Visual Studio IntelliCode 2.2 Visual Studio 的 AI 协助开发。
Windows Driver Kit 10.0.22621.311 Headers, libraries, and tools needed to develop, debug, and test Windows drivers (msdn.microsoft.com/en-us/windows/hardware/gg487428.aspx)

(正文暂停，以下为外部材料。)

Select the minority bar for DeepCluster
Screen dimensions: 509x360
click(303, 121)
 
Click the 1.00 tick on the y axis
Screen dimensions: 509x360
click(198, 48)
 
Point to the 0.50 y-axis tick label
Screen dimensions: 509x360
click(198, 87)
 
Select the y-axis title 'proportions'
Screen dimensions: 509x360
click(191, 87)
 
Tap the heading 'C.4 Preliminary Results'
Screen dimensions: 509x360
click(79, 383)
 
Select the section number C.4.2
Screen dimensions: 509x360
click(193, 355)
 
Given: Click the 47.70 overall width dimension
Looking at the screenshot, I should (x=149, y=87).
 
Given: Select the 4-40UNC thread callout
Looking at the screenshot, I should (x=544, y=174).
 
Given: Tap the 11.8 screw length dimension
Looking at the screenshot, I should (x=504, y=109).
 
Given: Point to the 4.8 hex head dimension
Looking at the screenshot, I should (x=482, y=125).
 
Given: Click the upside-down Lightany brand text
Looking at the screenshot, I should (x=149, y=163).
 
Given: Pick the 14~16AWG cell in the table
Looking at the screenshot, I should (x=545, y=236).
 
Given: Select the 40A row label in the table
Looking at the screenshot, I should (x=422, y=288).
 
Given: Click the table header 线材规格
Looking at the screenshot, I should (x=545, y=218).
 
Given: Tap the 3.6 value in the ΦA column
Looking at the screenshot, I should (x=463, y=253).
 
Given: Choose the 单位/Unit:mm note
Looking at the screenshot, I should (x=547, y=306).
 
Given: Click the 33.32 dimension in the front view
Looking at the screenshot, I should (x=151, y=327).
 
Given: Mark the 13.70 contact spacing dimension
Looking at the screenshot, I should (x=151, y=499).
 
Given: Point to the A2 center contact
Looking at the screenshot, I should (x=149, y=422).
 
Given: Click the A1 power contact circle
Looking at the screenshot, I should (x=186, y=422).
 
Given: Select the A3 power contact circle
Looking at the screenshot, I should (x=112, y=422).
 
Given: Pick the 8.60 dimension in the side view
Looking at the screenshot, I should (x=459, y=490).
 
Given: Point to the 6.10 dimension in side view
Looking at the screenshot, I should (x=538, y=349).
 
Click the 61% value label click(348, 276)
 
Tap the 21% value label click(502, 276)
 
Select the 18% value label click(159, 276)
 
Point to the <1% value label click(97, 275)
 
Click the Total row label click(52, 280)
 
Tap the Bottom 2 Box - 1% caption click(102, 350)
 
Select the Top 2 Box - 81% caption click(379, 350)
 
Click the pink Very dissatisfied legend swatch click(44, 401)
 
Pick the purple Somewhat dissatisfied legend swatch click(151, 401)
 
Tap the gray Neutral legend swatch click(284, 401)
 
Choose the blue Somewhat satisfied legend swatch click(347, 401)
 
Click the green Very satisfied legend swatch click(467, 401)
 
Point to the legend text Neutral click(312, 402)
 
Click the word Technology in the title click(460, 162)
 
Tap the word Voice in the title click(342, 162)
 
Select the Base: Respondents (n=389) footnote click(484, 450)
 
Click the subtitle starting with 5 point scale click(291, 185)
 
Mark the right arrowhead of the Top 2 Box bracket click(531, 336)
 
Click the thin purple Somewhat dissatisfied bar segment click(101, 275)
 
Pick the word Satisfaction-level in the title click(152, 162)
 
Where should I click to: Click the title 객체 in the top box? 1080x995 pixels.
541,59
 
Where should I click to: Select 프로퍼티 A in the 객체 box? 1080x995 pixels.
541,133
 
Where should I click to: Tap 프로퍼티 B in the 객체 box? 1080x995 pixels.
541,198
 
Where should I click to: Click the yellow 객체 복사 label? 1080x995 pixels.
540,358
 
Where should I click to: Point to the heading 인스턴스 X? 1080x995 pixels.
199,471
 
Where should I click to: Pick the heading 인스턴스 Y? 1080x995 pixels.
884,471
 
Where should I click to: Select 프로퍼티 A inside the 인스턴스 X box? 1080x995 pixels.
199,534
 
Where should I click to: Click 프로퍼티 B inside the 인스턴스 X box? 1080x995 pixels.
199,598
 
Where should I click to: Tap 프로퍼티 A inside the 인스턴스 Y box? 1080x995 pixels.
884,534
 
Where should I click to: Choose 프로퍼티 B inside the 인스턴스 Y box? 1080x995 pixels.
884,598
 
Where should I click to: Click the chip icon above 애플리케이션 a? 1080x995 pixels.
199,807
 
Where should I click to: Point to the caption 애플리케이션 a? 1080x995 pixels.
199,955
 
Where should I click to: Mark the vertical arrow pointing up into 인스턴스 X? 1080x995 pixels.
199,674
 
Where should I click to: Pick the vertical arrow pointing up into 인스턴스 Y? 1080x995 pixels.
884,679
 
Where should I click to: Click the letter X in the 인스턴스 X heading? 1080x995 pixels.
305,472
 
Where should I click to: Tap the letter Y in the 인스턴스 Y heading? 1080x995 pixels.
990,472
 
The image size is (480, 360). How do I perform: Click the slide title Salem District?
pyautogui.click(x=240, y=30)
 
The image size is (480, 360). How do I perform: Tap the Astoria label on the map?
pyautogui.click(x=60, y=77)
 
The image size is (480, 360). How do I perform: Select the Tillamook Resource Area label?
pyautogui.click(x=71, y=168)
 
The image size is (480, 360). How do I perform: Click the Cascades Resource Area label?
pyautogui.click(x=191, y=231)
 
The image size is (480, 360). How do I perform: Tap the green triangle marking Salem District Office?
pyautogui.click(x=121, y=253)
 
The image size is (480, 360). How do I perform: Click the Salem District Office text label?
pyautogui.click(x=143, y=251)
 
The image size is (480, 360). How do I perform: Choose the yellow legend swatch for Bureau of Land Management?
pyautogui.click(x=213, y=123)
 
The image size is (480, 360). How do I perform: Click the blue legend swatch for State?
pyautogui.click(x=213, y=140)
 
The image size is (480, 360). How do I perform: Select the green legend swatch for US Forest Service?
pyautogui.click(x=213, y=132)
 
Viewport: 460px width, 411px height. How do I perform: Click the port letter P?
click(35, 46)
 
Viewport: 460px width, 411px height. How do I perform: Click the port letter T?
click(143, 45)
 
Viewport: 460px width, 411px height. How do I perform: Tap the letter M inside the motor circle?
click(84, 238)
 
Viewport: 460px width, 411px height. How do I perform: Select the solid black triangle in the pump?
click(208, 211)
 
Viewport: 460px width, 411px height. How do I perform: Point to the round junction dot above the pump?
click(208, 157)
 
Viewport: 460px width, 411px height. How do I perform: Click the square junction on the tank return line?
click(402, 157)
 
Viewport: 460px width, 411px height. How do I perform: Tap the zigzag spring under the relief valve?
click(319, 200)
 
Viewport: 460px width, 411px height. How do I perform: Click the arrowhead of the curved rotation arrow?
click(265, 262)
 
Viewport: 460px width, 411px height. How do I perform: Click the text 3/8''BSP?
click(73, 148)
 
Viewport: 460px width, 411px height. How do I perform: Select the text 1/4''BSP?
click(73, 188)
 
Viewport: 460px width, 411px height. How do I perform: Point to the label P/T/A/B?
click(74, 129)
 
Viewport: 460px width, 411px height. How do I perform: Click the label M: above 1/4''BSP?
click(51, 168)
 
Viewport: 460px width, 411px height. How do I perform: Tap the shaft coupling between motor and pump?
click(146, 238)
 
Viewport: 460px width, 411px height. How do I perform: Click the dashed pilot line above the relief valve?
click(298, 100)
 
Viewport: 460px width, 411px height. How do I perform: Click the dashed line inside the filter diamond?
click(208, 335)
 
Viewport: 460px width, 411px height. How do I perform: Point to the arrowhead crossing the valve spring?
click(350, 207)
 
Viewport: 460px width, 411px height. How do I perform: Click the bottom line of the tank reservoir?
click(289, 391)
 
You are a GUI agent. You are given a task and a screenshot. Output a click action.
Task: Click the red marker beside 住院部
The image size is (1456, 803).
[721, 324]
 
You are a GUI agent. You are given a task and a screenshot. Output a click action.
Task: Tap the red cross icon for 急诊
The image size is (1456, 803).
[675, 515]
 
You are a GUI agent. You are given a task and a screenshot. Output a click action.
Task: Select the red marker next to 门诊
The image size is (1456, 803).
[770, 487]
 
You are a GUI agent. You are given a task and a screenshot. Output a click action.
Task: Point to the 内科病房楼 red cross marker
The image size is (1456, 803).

用于 Boost.Test 的测试适配器 1.0 通过针对 Boost.Test 编写的单元测试启用 Visual Studio 测试工具。扩展安装目录中提供用户条款和第三方通知。
适用于 Google Test 的测试适配器 1.0 启用带有针对 Google Test 编写的单元测试的 Visual Studio 测试工具。扩展安装目录中提供了使用条款和第三方通知。
结构体关系
这是x86下的神图,x64相差无多
获取模块信息需要从PEB中来获取,PEB的Ldr属性指向的结构体中就存储着该进程所有模块数据的链表。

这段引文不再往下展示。